**RECORDS**:
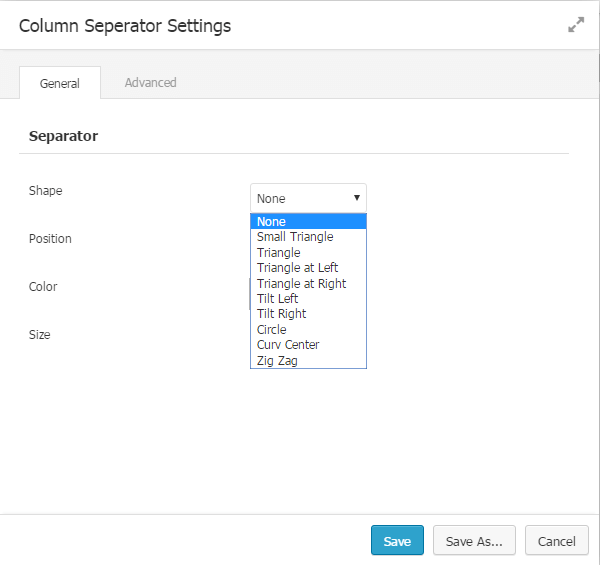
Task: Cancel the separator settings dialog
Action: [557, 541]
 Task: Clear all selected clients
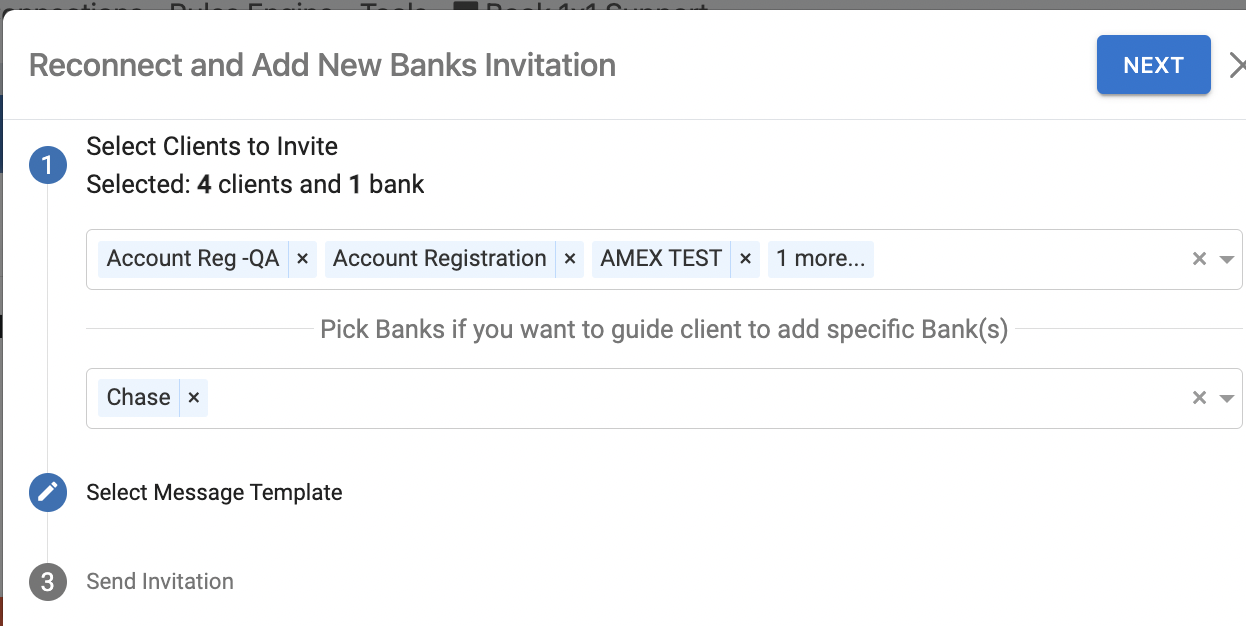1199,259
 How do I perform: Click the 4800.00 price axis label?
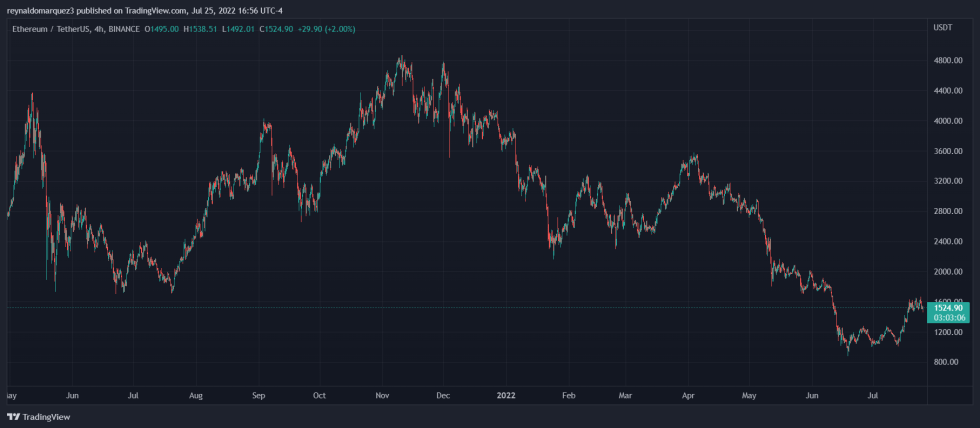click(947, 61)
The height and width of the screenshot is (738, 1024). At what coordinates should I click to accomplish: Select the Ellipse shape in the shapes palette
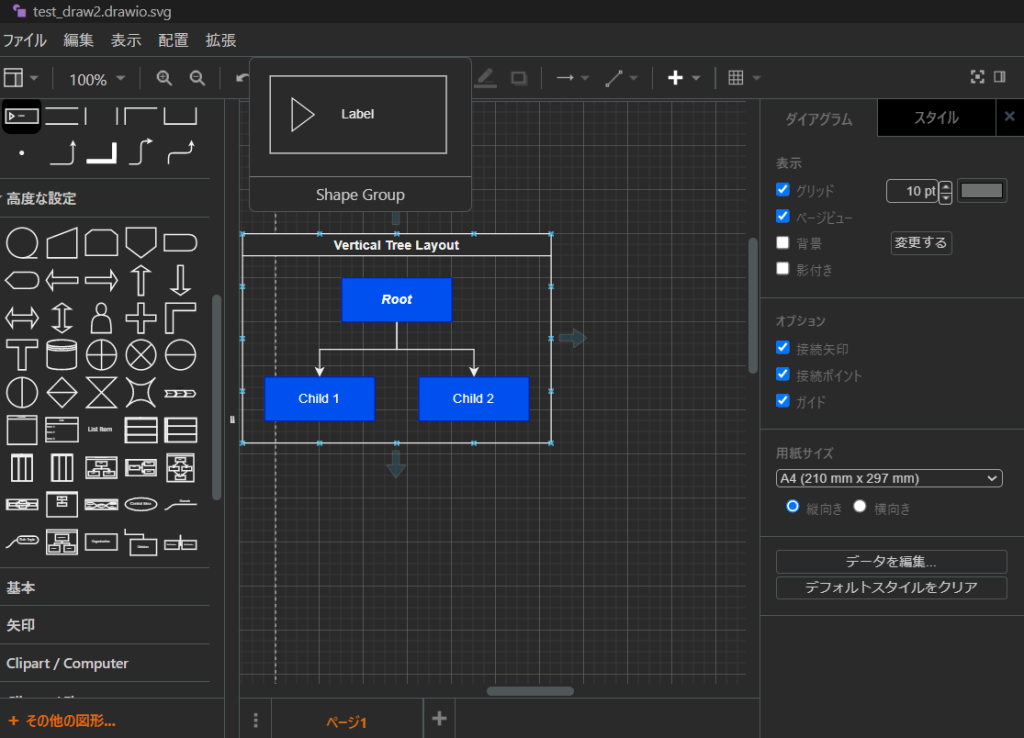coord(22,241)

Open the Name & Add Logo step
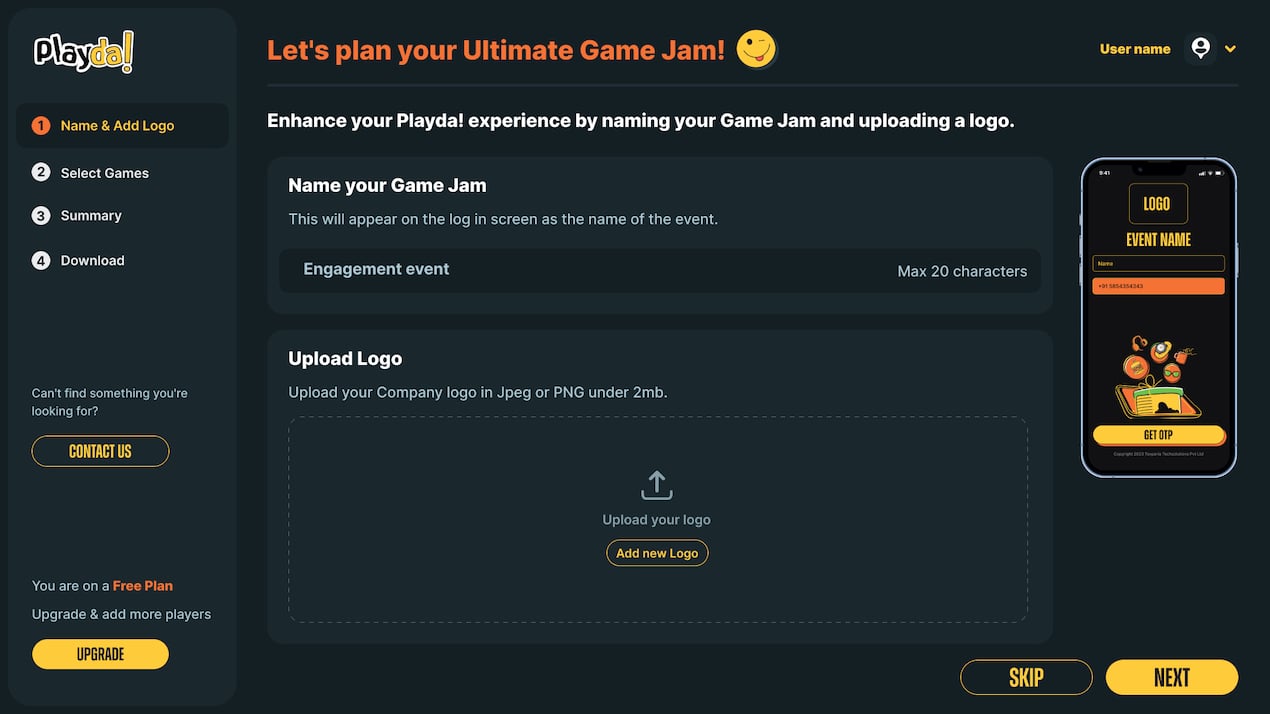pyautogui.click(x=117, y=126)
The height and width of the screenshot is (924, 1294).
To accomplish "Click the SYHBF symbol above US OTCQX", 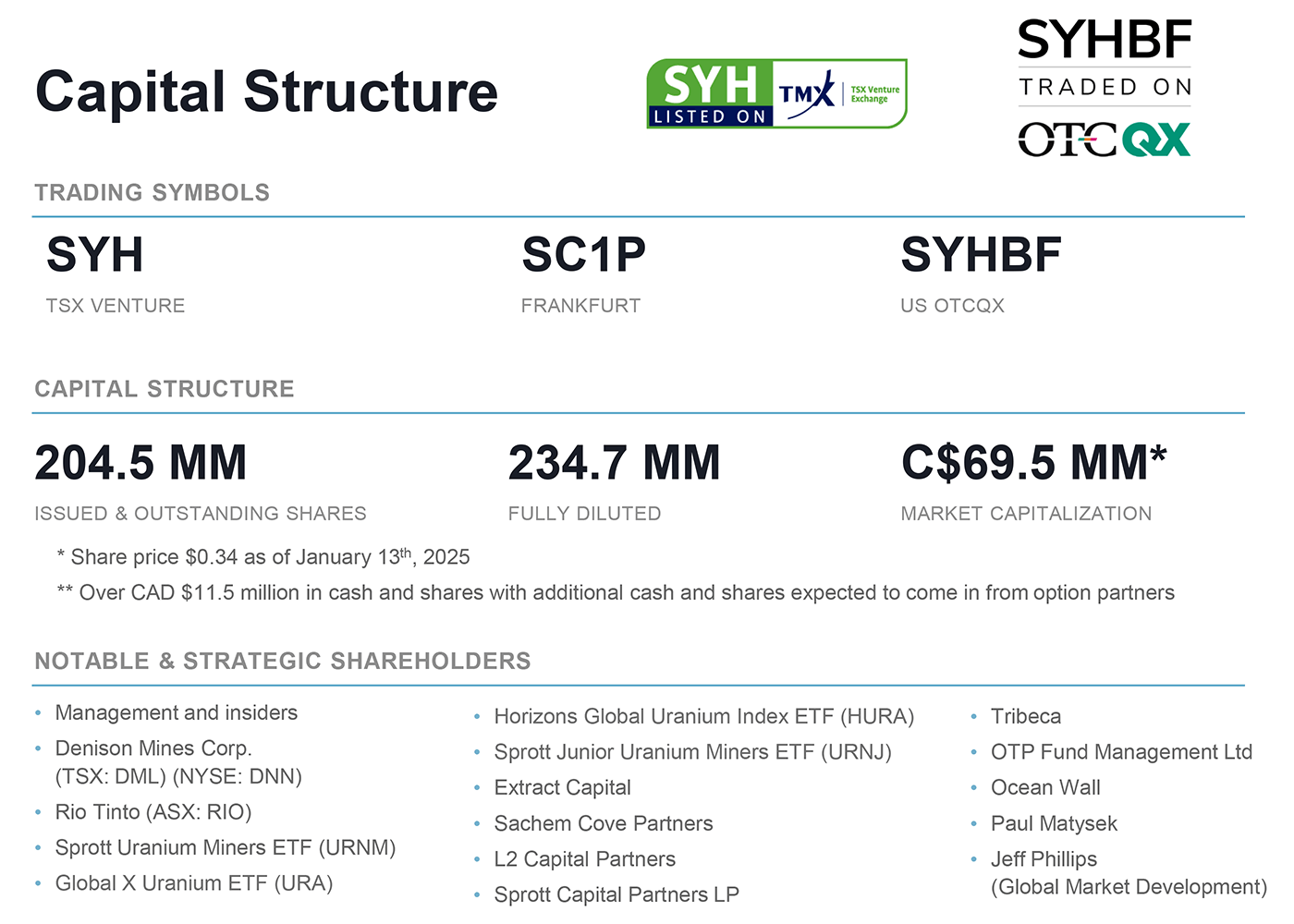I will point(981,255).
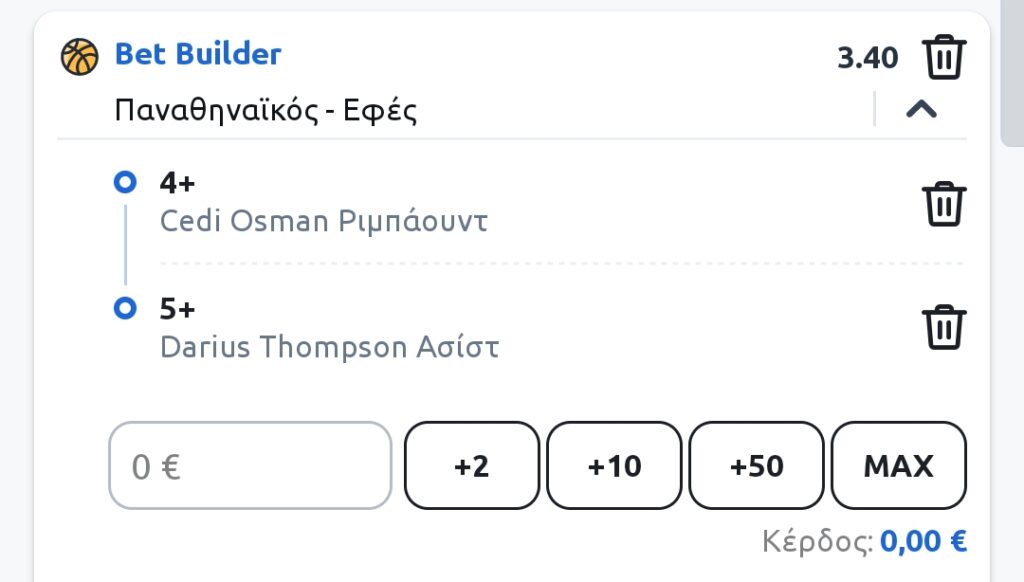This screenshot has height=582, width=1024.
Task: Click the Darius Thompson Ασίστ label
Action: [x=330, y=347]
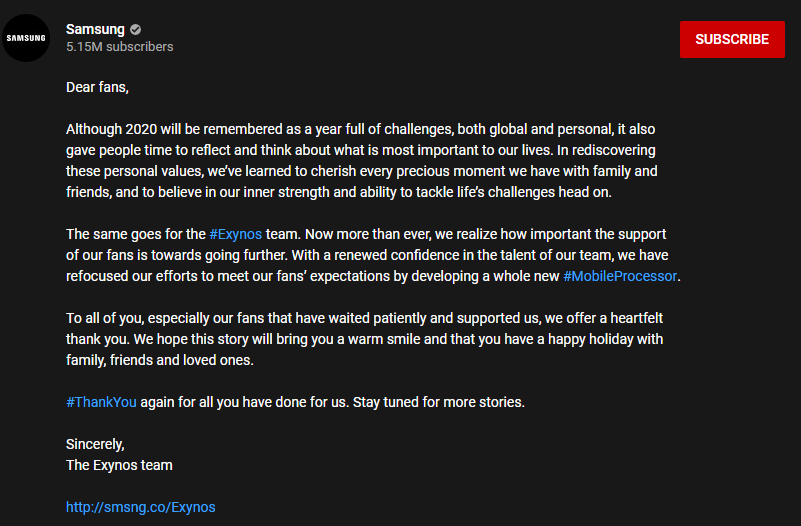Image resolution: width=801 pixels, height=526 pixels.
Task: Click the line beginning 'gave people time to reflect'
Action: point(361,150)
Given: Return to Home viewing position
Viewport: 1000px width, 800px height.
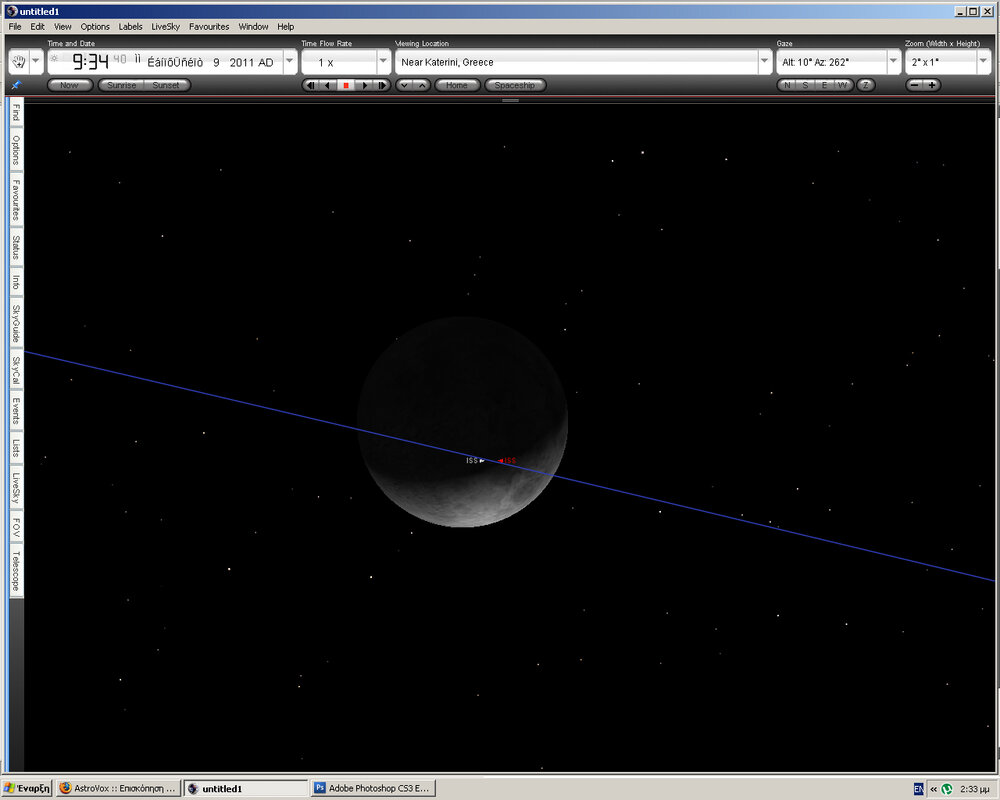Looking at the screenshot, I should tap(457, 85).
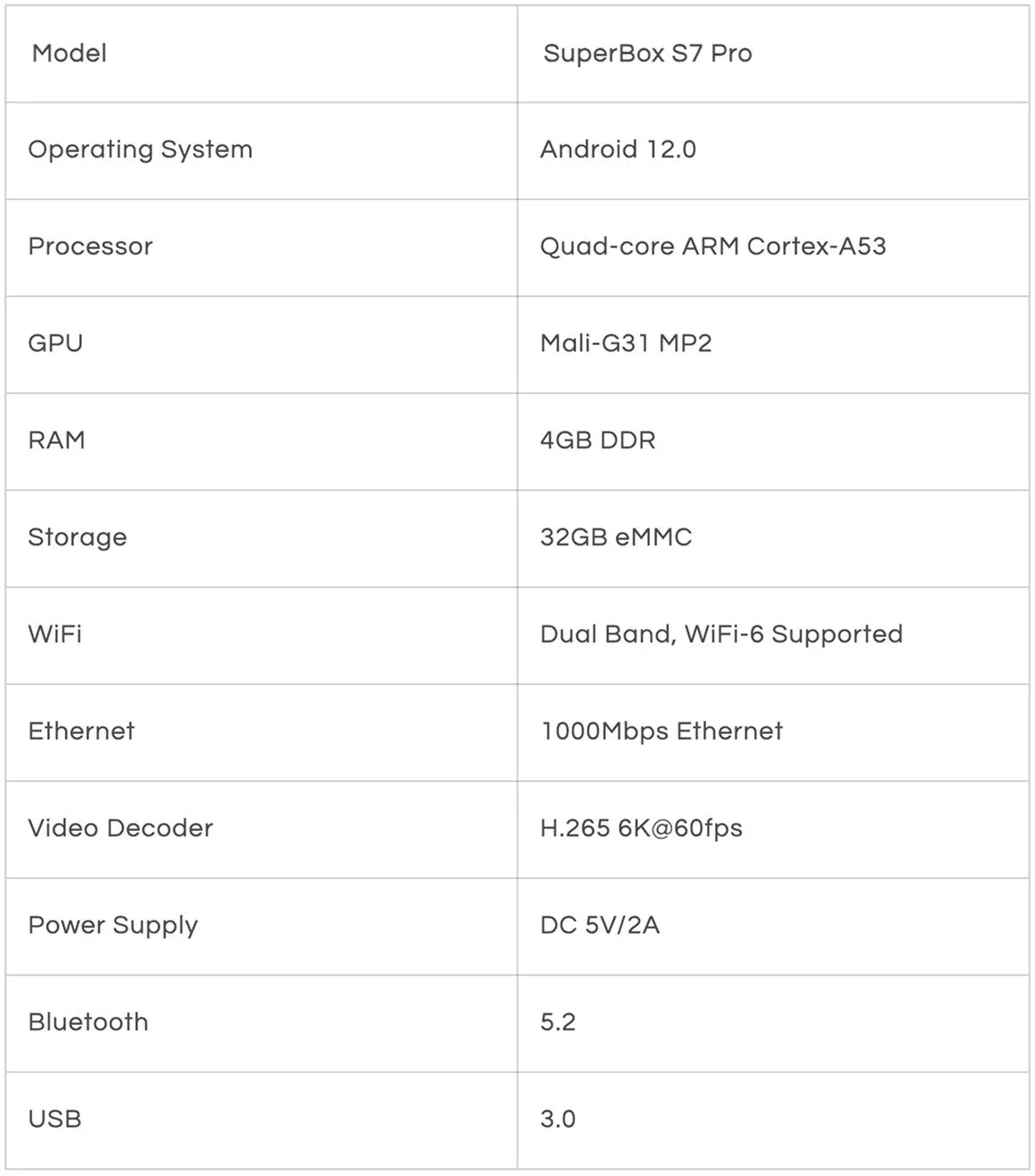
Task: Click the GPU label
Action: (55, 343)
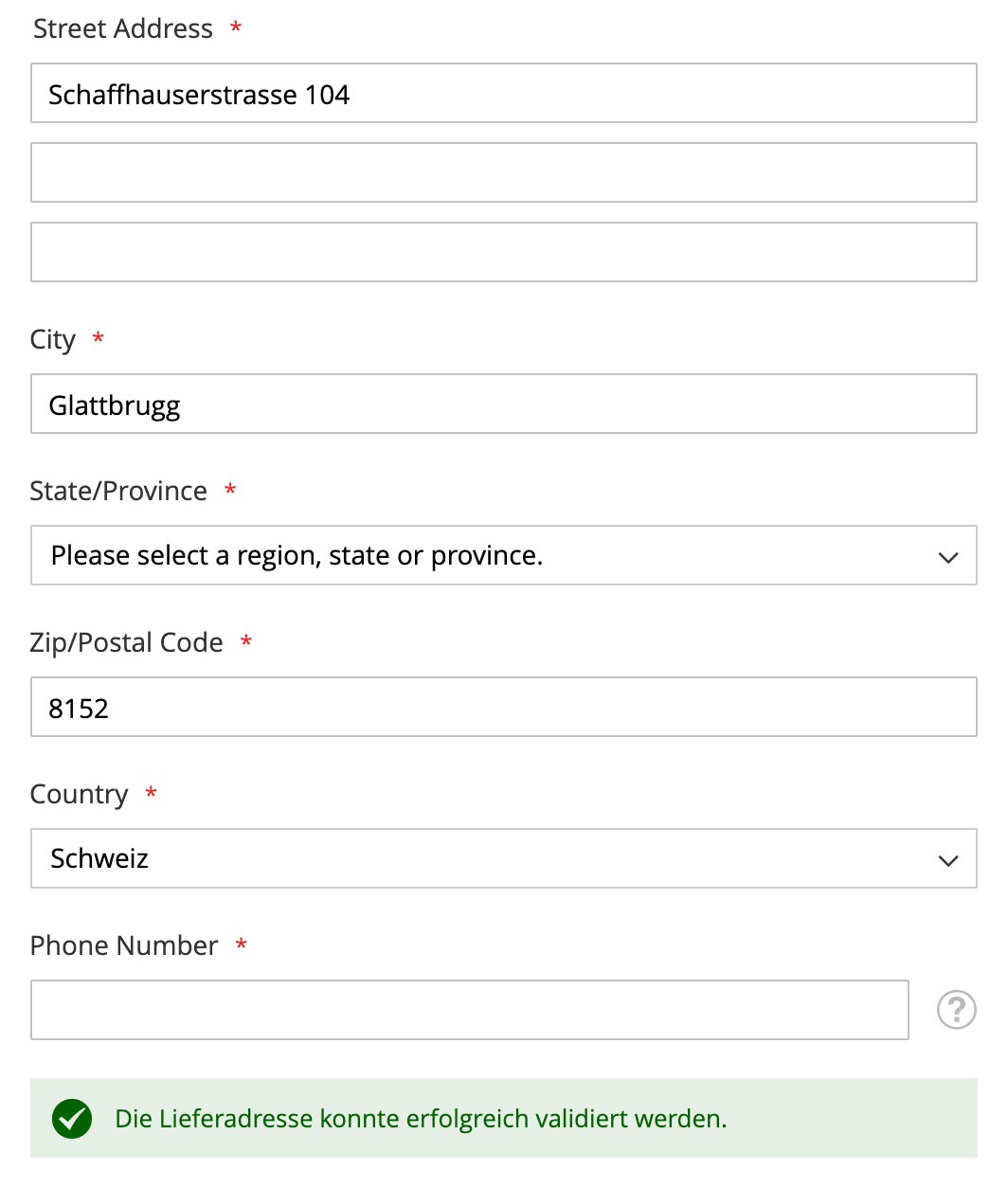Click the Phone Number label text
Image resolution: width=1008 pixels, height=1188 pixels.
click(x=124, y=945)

**WHAT IS EXPECTED**: Exercise for the records above: copy only the lines from the one with "Open the Name & Add Logo step" to the one with "The height and width of the screenshot is (924, 1294).", both ends kept, and drop the pictures.

**SOLUTION TO THE PROBLEM**:
Open the Name & Add Logo step
pyautogui.click(x=117, y=126)
The height and width of the screenshot is (924, 1294).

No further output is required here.